Assegurada a não identificação entres salvação de lahweh e a política humana, deve ser igualmente sublinhado que, uma vez aceita a proposta salvífica divina, o povo compromete-se, num processo de libertação que é também político (êxodo) e na vivência da justiça e do amor efetivo, com repercussões diretas na área política (profetas). Quer dizer, aceitar a proposta salvífica de Iahweh implica assumir e desenvolver a dimensão política da existência humana. A teologia política atual 'tem razão quando afirma que a salvação privatizante e intimista está fora da ótica do Antigo Testamento. A revelação é uma realidade pública dirigida à comunidade, ao povo, à humanidade toda. A salvação oferecida por Deus atinge o homem inteiro, incluindo evidentemente, a dimensão sociopolítica da sua existência.

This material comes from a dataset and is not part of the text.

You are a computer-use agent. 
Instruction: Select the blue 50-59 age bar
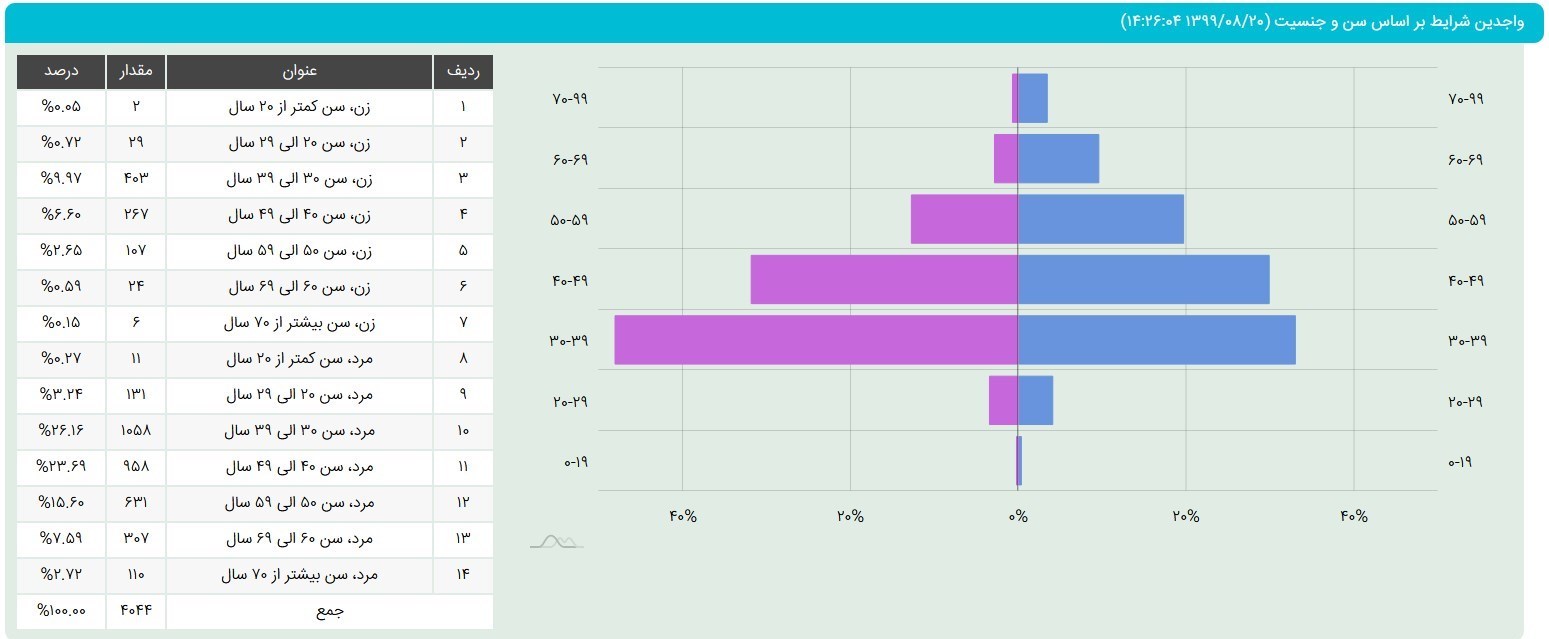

As estruturas sociais, políticas e econômicas que o homem cria são atingidas também pela interpelação à conversão e à transformação, de maneira que possam estar a serviço da humanização do homem e não da sua desumanização. Tanto as estruturas como as situações de opressão, e dominação, de miséria, de desumanização, em suas múltiplas manifestações que impedem ao homem crescer como homem, constituem negações da proposta salvífica, de Deus. Por isso, quem se abre a esta proposta assume o compromisso de lutar contra as diversas formas de marginalização, discriminação e desumanização. Compromisso este tão importante que ficará sendo, para os profetas, a pedra de toque da fidelidade a Iahweh (cf. Is 1,10-18; 58,1-8 etc.). Certamente estamos, assim, no âmbito político, sem sair, no entanto, da experiência da fé Javista.
Isaias 1, 10-18
10 Ouvi a palavra do Senhor, ó grandes de Sodoma, dai ouvidos à instrução do nosso Deus, povo de Gomorra • .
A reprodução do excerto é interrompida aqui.